The Next Proof Points

The first test is whether rent growth starts reaching rental profit. In the first quarter, that barely happened. If average rent rises but vacancy costs, payroll, maintenance, and public-company costs absorb the improvement, the market will read the company as a growth platform that still needs funding rather than as an independent cash generator.

The second test is Wülfrath funding and integration. A EUR 30 million transaction for a 284-unit portfolio can change the revenue pace, but only if the funding terms, closing timeline, and actual income do not weaken parent-company flexibility. Until the property closes and contributes, it mainly raises the execution requirement.

The third test is the bond layer. There is no large immediate principal wall, but already in 2026 the company needs to pay cash interest, manage FX exposure, and preserve covenant headroom after investments and acquisitions. Another quarter with a similar fall in parent cash would weaken the story even if the residential assets continue to show rental upside.

Conclusion

Living Stone did not lose its asset-improvement engine in the first quarter. The gap between new rents and existing rents remains wide, the residential portfolio continues to grow, and the bond covenants are still reasonably distant from the red line. But the quarter shifted the weight of evidence: expansion is consuming cash faster than the existing assets are producing accessible cash-flow improvement.

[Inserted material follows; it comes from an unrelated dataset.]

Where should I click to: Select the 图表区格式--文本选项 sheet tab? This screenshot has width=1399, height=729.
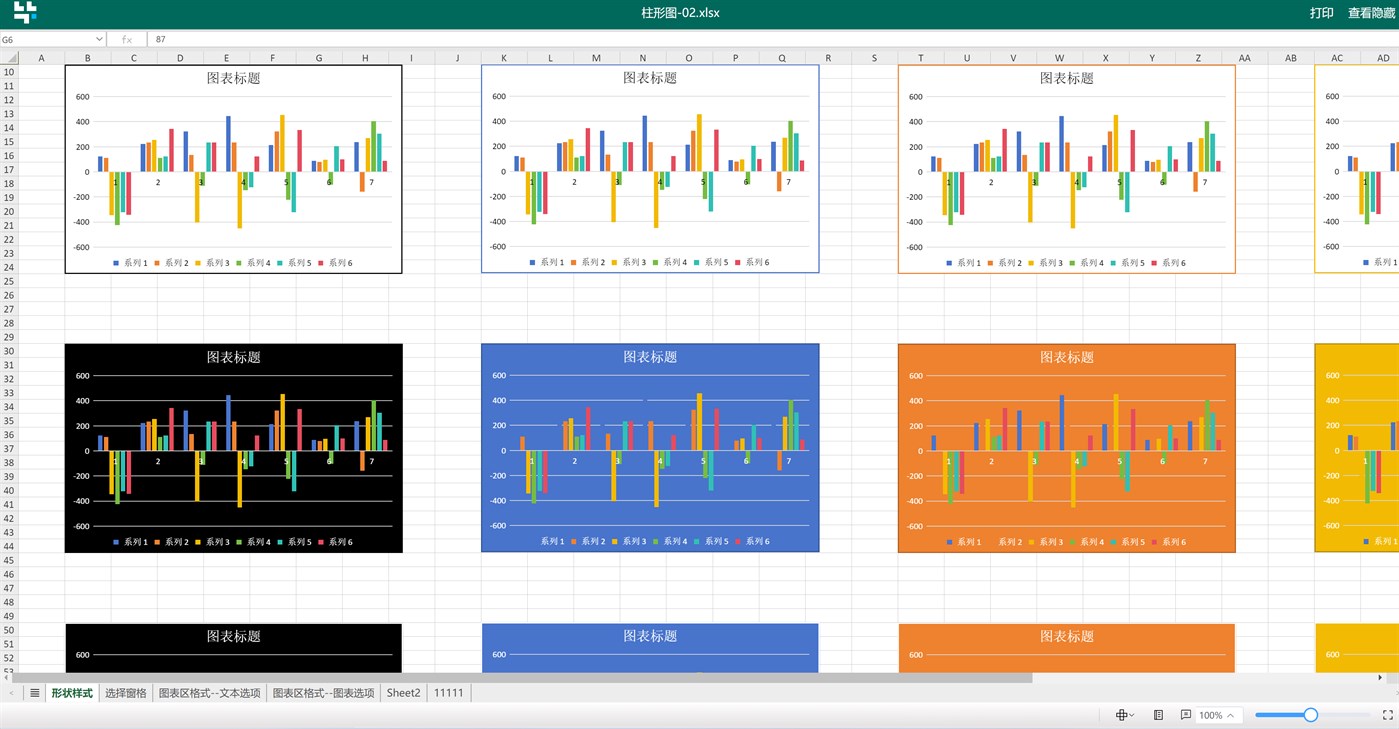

The current conclusion is that 2026 is a proof year, not a victory year. Over the next three to four quarters the company needs to show rising rental profit, a meaningful rebound in management FFO, funded integration of Wülfrath, and a slower decline in parent-company cash. The strongest counter-thesis is that the quarter may be too harsh a snapshot for a platform in build-out mode: cash still exists, bank debt is fixed-rate, covenants are comfortable, and newly acquired assets have not yet had time to contribute. The deciding factor is not the rent gap itself, but how much of that gap reaches cash and the bondholder layer before expansion requires additional external funding.